The temperature was already at 90 degrees, and the employees of Anderson Roofing, a contractor for a capital project for the Dallas School District, were at the mercy of the sun.
Clad in heavy jeans, long-sleeve shirts and even face masks, the group dutifully mopped scalding refined asphalt -- or "hot" -- over a plywood layer.
"I did what they're doing myself for 33 years ... it's time to let that younger crowd do it," said Hughey, job superintendent, with a laugh and more than a few beads of sweat rolling down his forehead.
"But it's miserable up there," he continued. "The area they're roofing is a good 50 degrees hotter than it is anywhere else."
Polk County and the Willamette Valley experienced its first real taste of a summer scorcher last week, with a four-day stretch of high temperatures vacillating between 90 and 100 degrees.
For those working outside on farms or construction sites, they're trying conditions. And maybe more so for individuals involved in arguably the worst hot-weather jobs -- roofers and pavers.

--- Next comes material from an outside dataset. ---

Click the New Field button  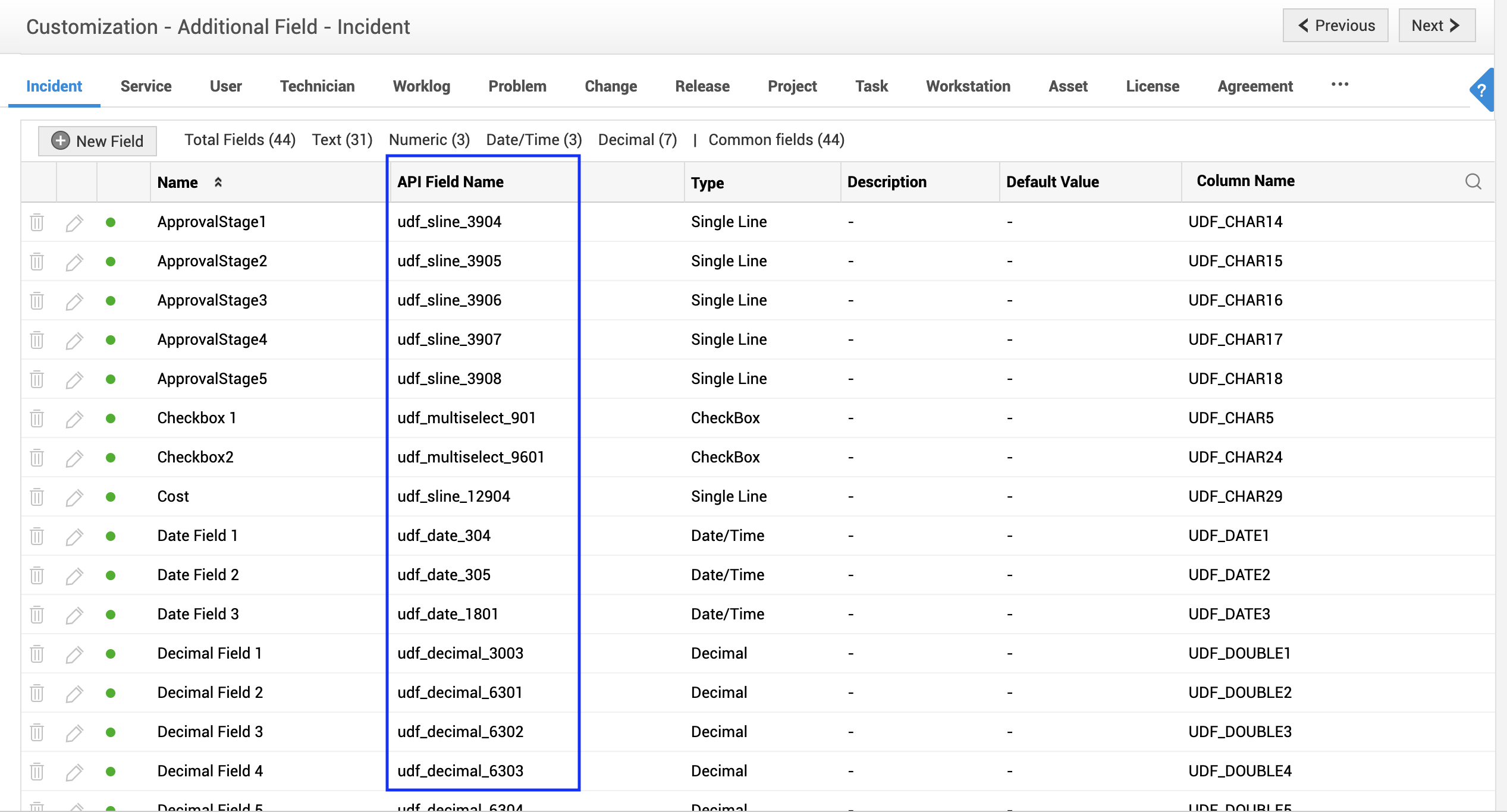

In the parking lot of Dallas High School, Jim Farmer of Salem Road and Driveway switched off the track hoe he was operating, exhaled deeply, and took a long swig from a water bottle.
He and others were breaking up old asphalt on the site to prepare it for a new layer he would be laying down with a paver sometime this week.

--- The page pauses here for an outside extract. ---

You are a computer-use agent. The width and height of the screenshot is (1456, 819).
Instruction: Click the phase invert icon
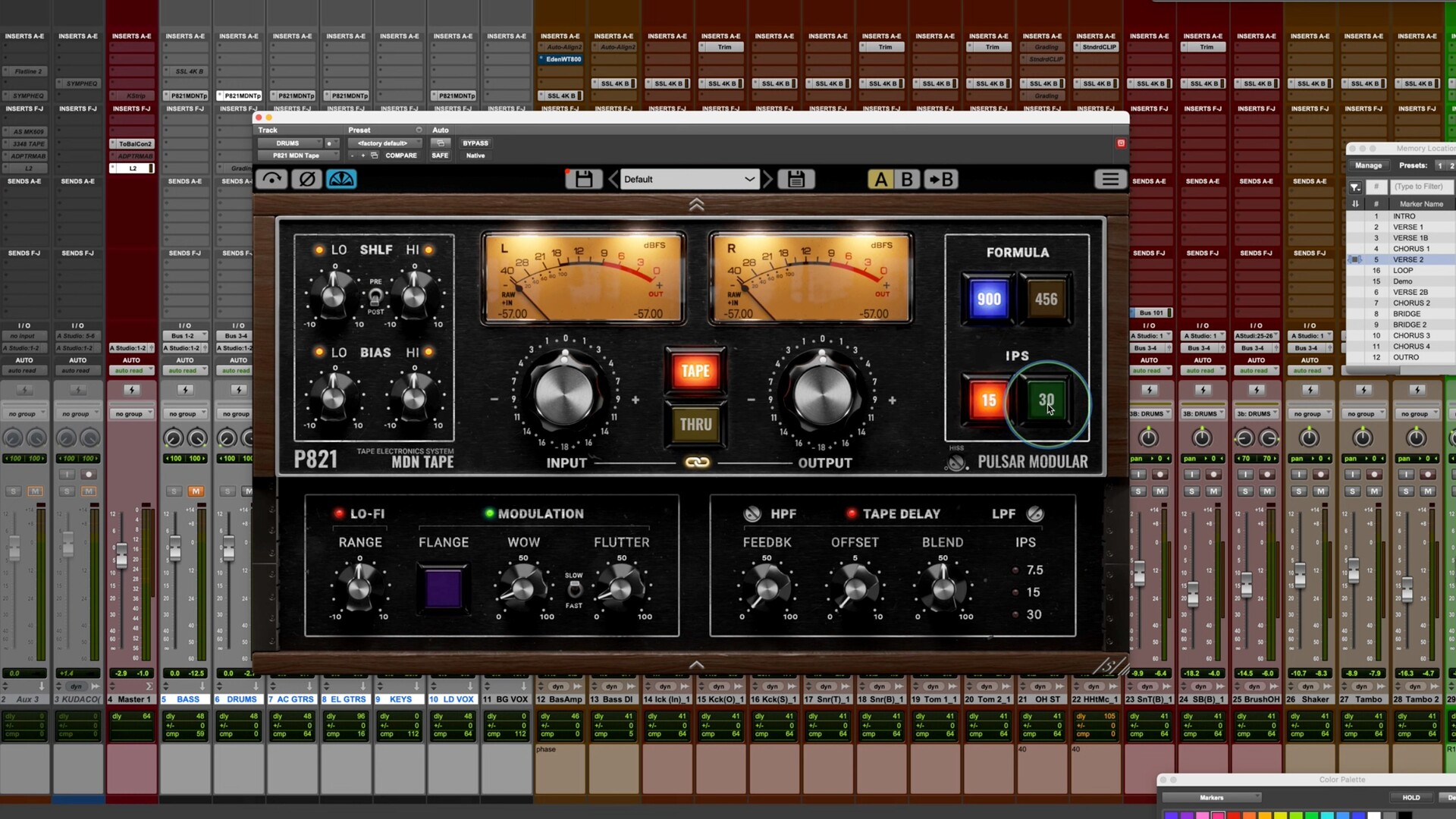tap(306, 179)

"I'm praying that (the weather) won't be like this," he said. "That stuff is 320 degrees when it comes through the paver.
"You're working over the top of it -- all day long," he added. "And there's no cab (on the paver), so you get the joys and pleasures of all of it."
Farmer, a 30-year veteran of asphalt work, said there are tricks to surviving the heat. Skin cream that's wet enough to cool the body in a breeze, wetting hats down and ample amounts of water.
Charlene Bradley, a dump truck driver whose vehicle's air conditioning wasn't working this afternoon, said some of the guys wear ice packs around their necks.
"I worry about the ground crew the most," she said. "We might be shaded, but they're right out in the elements."
As a roofer, Hughey said The Weather Channel runs in the office 24-7. Crews start early to quit early, though if the thermometer reaches 100 degrees, he'll send folks home.
His company usually hires extra hands during the heat in order to rotate them, instructs workers to get enough sleep and vitamins, and to watch out for signs of heat exhaustion in one another. Jugs of sports drinks and water are spread strategically throughout the job site.
"They go through water like camels and we supply them with as much as they can drink," Hughey said.
So who has it worse? That depends on who you ask.
"A roofer gets up on the roof and paints asphalt ahead of him and around him," Farmer said. "We're right over the top of it ... you can't get ahead of it and you're boiling."
Hughey contended roofers do backbreaking work during the mornings, and mop 500 degree "hot" during the afternoon.
"But really, anybody who's working outside right now has a hard job."